Information supplied:
-- Opening Marker --

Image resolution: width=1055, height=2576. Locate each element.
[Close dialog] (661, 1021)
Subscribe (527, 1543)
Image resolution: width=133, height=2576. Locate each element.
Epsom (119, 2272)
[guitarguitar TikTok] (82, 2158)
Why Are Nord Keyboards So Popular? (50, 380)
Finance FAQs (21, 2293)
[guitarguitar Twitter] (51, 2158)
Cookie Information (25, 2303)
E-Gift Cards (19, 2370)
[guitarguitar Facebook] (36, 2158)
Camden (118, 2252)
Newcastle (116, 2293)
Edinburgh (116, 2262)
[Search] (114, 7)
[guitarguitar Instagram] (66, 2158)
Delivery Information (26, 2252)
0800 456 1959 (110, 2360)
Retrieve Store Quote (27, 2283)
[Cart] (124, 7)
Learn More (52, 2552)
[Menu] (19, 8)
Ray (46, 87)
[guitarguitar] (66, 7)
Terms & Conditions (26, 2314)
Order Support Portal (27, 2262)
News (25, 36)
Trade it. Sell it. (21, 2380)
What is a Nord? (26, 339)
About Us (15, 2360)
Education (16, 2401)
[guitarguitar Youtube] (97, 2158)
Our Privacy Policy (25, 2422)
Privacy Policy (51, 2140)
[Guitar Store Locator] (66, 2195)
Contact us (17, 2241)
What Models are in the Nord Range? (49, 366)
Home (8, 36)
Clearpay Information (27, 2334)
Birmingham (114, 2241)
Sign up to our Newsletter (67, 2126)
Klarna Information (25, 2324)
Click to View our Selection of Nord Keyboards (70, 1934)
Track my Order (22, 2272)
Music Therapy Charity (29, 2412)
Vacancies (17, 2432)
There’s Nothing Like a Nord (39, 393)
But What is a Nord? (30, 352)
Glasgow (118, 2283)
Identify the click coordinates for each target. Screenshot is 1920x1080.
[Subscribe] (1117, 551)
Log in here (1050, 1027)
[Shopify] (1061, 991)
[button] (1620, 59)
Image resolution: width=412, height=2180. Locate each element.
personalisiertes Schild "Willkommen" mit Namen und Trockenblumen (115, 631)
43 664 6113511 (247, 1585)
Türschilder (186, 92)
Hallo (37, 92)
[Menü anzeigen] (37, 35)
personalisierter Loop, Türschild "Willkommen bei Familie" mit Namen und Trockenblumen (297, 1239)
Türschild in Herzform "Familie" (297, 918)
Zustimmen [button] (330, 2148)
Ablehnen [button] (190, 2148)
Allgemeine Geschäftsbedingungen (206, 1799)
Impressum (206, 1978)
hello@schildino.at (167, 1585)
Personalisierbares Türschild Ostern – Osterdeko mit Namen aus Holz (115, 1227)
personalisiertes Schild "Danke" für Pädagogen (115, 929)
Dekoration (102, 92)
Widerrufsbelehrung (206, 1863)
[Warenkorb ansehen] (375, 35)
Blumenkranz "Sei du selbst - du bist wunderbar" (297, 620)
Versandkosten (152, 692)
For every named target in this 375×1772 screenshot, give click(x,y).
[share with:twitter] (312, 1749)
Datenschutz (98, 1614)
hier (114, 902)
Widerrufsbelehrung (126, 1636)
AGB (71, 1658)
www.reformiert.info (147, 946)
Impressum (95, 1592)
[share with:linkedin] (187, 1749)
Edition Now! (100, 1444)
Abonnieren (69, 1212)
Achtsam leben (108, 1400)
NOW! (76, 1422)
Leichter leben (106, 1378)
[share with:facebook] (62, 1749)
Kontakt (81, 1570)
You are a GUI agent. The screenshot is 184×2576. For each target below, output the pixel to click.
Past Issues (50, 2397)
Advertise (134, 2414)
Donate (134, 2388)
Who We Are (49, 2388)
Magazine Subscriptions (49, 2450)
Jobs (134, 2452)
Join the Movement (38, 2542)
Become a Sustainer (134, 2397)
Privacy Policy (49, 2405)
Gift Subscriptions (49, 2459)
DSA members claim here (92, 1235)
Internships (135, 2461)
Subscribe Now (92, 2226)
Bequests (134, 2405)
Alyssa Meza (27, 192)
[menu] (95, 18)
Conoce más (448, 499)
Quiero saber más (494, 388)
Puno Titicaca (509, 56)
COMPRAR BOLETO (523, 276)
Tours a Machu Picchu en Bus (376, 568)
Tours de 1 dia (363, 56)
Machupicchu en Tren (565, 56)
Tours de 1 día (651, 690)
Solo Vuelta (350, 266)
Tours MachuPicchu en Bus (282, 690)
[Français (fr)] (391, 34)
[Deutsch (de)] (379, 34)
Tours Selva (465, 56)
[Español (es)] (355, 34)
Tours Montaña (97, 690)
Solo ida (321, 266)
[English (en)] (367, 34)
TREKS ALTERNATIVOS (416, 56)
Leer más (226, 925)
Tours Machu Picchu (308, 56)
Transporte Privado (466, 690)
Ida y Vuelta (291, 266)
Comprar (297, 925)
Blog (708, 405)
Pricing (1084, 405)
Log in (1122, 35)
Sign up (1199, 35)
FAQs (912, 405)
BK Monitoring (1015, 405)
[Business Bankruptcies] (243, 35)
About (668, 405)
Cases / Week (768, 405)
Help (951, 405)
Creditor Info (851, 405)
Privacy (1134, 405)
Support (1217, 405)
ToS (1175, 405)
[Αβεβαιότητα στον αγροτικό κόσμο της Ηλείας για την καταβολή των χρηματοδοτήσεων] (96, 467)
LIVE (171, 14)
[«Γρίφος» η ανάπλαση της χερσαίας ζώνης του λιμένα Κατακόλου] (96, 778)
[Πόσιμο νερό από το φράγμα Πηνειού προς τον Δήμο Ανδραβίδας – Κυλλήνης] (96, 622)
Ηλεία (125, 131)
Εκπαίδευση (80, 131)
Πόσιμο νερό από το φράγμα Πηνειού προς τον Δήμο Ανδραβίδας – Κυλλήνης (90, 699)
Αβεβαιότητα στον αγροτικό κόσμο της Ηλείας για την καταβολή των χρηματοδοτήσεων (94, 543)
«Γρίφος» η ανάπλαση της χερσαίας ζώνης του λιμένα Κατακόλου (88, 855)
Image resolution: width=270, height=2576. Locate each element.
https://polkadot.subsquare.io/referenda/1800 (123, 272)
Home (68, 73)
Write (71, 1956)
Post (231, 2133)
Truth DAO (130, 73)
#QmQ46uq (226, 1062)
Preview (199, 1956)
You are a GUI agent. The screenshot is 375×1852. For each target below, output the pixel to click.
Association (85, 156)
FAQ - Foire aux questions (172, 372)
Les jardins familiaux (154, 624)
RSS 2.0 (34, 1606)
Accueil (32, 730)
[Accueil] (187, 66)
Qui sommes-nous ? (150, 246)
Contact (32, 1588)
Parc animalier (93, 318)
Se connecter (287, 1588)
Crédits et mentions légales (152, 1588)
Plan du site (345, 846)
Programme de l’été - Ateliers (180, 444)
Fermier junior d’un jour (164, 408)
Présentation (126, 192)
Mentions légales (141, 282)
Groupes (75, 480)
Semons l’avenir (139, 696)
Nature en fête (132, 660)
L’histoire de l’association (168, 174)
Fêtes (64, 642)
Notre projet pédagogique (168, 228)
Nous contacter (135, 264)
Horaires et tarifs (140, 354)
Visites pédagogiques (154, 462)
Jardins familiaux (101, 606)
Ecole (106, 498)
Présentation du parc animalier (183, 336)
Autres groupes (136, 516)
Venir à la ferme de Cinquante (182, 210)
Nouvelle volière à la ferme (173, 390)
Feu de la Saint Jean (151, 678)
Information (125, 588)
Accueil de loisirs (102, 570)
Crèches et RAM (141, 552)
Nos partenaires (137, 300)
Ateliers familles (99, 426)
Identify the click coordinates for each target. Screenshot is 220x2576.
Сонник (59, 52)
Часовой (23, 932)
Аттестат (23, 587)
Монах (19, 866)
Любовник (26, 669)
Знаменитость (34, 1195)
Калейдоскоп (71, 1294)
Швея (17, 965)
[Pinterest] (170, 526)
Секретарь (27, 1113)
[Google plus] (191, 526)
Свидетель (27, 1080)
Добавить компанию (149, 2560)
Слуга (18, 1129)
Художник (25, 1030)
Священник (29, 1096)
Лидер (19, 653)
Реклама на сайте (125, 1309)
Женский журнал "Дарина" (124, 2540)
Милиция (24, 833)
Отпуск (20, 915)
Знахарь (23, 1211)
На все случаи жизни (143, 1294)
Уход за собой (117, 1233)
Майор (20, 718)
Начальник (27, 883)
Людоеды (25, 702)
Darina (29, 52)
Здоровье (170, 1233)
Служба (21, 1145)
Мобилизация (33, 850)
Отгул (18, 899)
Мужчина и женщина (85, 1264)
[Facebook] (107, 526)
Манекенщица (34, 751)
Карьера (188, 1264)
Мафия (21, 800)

-- Closing Marker --

Above are the records; print exactly the lines from the line with "Transporte Privado (466, 690)" to the line with "Post (231, 2133)", including both, and nothing else.

Expected answer:
Transporte Privado (466, 690)
Ida y Vuelta (291, 266)
Comprar (297, 925)
Blog (708, 405)
Pricing (1084, 405)
Log in (1122, 35)
Sign up (1199, 35)
FAQs (912, 405)
BK Monitoring (1015, 405)
[Business Bankruptcies] (243, 35)
About (668, 405)
Cases / Week (768, 405)
Help (951, 405)
Creditor Info (851, 405)
Privacy (1134, 405)
Support (1217, 405)
ToS (1175, 405)
[Αβεβαιότητα στον αγροτικό κόσμο της Ηλείας για την καταβολή των χρηματοδοτήσεων] (96, 467)
LIVE (171, 14)
[«Γρίφος» η ανάπλαση της χερσαίας ζώνης του λιμένα Κατακόλου] (96, 778)
[Πόσιμο νερό από το φράγμα Πηνειού προς τον Δήμο Ανδραβίδας – Κυλλήνης] (96, 622)
Ηλεία (125, 131)
Εκπαίδευση (80, 131)
Πόσιμο νερό από το φράγμα Πηνειού προς τον Δήμο Ανδραβίδας – Κυλλήνης (90, 699)
Αβεβαιότητα στον αγροτικό κόσμο της Ηλείας για την καταβολή των χρηματοδοτήσεων (94, 543)
«Γρίφος» η ανάπλαση της χερσαίας ζώνης του λιμένα Κατακόλου (88, 855)
Image resolution: width=270, height=2576. Locate each element.
https://polkadot.subsquare.io/referenda/1800 (123, 272)
Home (68, 73)
Write (71, 1956)
Post (231, 2133)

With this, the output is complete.